Phase 3. Clinical trials are expanded and controlled trials undertaken to further evaluate dosage, clinical efficacy and safety in an expanded patient population at geographically dispersed clinical trial sites. These clinical trials are intended to gather additional information about effectiveness and safety that is needed to evaluate the overall benefit-risk profile of the drug candidate and provide an adequate basis for physician labeling and regulatory approval.


Regulatory agencies may also require, or companies may pursue, additional clinical trials after a product is approved.

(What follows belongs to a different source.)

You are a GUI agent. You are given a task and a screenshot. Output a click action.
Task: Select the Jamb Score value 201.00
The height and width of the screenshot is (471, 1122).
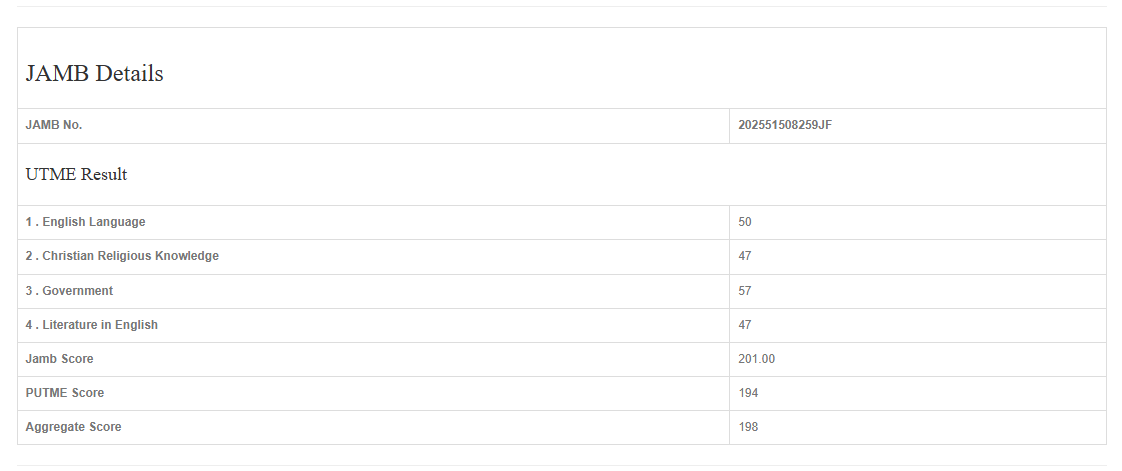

During all phases of clinical development, regulatory agencies require extensive monitoring and auditing of all clinical activities, clinical data, and clinical study investigators. Progress reports related to clinical trials must be submitted at least annually to the FDA and participating IRBs, and other governing authorities.  More frequent safety reports must be submitted to the FDA and other governing health authorities and to investigators for serious and unexpected suspected adverse events, findings from animal or in vitro testing or other studies that suggest a significant risk to humans exposed to the drug, and any clinically important increase in the rate of a serious suspected adverse reaction over that listed in the protocol or investigator brochure. Clinical trials may not be completed successfully within a specified period, if at all. The FDA or other governing authorities or the sponsor may suspend a clinical trial at any time for a variety of reasons, including a finding that human subjects are being exposed to an unacceptable health risk or that the investigational product apparently lacks efficacy. Similarly, an IRB or EC can suspend or terminate approval of a clinical trial at its institution if the clinical trial is not being conducted in accordance with applicable requirements or if the drug candidate has been associated with unexpected serious harm to healthy volunteers or patients. Additionally, some clinical trials are overseen by an independent group of qualified experts organized by the clinical trial sponsor, known as a data monitoring committee, or DMC. The DMC reviews safety information and provides recommendations to the sponsor for whether a trial may move forward at designated check points based on access to certain data from the study. As the sponsor, we may also suspend or terminate a clinical trial based on evolving business objectives and/or competitive climate.